* [Quelle]:
======
Sonntag, 27. Oktober 2013

Fössebad darf nicht sterben

Foto: Fössebad
Am 21. Oktober war es so weit: Der erste Teil des mehr als überfälligen Bäderkonzeptes für die Landeshauptstadt Hannover wurde im Sportausschuss vorgestellt. Erstaunlicherweise wurde Vorstellung nicht in der Online-Version der Tagesordnung angekündigt sondern nur in der gedruckten Fassung (die nur die Mitglieder des Ausschusses erhalten). Mein erster Eindruck: die vorgelegte Analyse liest sich wie ein bezahlter Auftragsmord.

Nach den ersten beiden Teilen der Analyse ist eher mit einer Verschlechterung des Bäderangebotes in Hannover zu rechnen. Und wer solche Drucksachen zu lesen versteht erkennt schnell: Das Fössebad ist einer der ersten Kandidaten für eine Schließung.
======
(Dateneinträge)
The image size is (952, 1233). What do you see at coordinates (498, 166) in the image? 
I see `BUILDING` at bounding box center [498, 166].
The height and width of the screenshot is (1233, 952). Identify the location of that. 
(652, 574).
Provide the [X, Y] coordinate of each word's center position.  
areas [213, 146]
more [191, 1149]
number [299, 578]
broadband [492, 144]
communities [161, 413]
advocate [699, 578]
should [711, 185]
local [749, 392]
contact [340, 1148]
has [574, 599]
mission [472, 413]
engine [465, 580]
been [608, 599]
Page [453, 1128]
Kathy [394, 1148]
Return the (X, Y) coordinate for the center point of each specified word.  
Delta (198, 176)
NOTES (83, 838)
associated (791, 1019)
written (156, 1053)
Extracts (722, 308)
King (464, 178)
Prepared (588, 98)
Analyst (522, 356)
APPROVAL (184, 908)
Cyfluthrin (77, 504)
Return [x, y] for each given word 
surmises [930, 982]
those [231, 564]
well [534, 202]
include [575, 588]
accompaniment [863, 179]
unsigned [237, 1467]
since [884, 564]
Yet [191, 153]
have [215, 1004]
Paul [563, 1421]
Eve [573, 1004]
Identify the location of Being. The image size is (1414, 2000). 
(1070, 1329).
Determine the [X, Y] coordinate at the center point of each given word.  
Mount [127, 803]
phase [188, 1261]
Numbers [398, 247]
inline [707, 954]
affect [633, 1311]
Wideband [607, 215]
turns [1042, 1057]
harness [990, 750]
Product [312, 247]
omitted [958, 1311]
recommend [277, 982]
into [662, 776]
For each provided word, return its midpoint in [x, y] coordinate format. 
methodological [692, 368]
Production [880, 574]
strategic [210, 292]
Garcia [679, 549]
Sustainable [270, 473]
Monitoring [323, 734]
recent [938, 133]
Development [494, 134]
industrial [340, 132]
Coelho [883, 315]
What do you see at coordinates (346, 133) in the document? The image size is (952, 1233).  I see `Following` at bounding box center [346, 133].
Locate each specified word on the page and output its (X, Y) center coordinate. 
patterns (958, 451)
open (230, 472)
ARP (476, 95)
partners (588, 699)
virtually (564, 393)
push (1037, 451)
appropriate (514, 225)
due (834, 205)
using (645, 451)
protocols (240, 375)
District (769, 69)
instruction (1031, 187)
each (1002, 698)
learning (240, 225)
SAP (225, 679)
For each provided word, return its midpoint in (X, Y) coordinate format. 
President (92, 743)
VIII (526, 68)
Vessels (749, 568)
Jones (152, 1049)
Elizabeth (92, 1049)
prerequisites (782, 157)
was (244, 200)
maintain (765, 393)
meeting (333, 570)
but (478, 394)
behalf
======
* [Arbeitsanweisungen]:
(a) Beantworten Sie anhand des Beitrags zum Fössebad:
(i) An welchem Tag wurde der erste Teil des Bäderkonzeptes im Sportausschuss vorgestellt?
(ii) In welcher Fassung der Tagesordnung war die Vorstellung angekündigt?
(iii) Womit ist nach den ersten beiden Teilen der Analyse eher zu rechnen?
(b) Geben Sie den Abschnitt des Beitrags zum Fössebad von „Fössebad darf nicht“ bis „für eine Schließung.“ unverändert aus.
Die Auflistung wird für die Bearbeitung nicht benötigt.

* [Lösungen]:
(a)
(i) Am 21. Oktober.
(ii) Nur in der gedruckten Fassung, die nur die Mitglieder des Ausschusses erhalten.
(iii) Mit einer Verschlechterung des Bäderangebotes in Hannover.

(b)
Fössebad darf nicht sterben

Foto: Fössebad
Am 21. Oktober war es so weit: Der erste Teil des mehr als überfälligen Bäderkonzeptes für die Landeshauptstadt Hannover wurde im Sportausschuss vorgestellt. Erstaunlicherweise wurde Vorstellung nicht in der Online-Version der Tagesordnung angekündigt sondern nur in der gedruckten Fassung (die nur die Mitglieder des Ausschusses erhalten). Mein erster Eindruck: die vorgelegte Analyse liest sich wie ein bezahlter Auftragsmord.

Nach den ersten beiden Teilen der Analyse ist eher mit einer Verschlechterung des Bäderangebotes in Hannover zu rechnen. Und wer solche Drucksachen zu lesen versteht erkennt schnell: Das Fössebad ist einer der ersten Kandidaten für eine Schließung.